Records supplied Start Marker
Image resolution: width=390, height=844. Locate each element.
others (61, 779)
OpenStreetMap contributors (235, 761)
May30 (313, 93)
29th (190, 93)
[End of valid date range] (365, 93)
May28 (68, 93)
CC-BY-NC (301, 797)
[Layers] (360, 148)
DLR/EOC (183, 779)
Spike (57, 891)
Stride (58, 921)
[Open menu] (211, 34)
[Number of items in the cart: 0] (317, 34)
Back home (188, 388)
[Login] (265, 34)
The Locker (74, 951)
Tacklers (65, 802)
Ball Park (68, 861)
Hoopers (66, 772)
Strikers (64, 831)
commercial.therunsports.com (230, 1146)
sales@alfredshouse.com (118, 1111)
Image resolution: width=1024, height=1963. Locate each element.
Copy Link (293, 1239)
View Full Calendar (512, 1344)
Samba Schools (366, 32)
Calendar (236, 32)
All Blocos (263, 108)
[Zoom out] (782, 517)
Records supplied End Marker
→ **Brief**:
Everything from the line containing "Strikers (64, 831)" to the bottom of the listing is to be set down exactly; leave out all other lines.

→ **Solution for this task**:
Strikers (64, 831)
commercial.therunsports.com (230, 1146)
sales@alfredshouse.com (118, 1111)
Image resolution: width=1024, height=1963. Locate each element.
Copy Link (293, 1239)
View Full Calendar (512, 1344)
Samba Schools (366, 32)
Calendar (236, 32)
All Blocos (263, 108)
[Zoom out] (782, 517)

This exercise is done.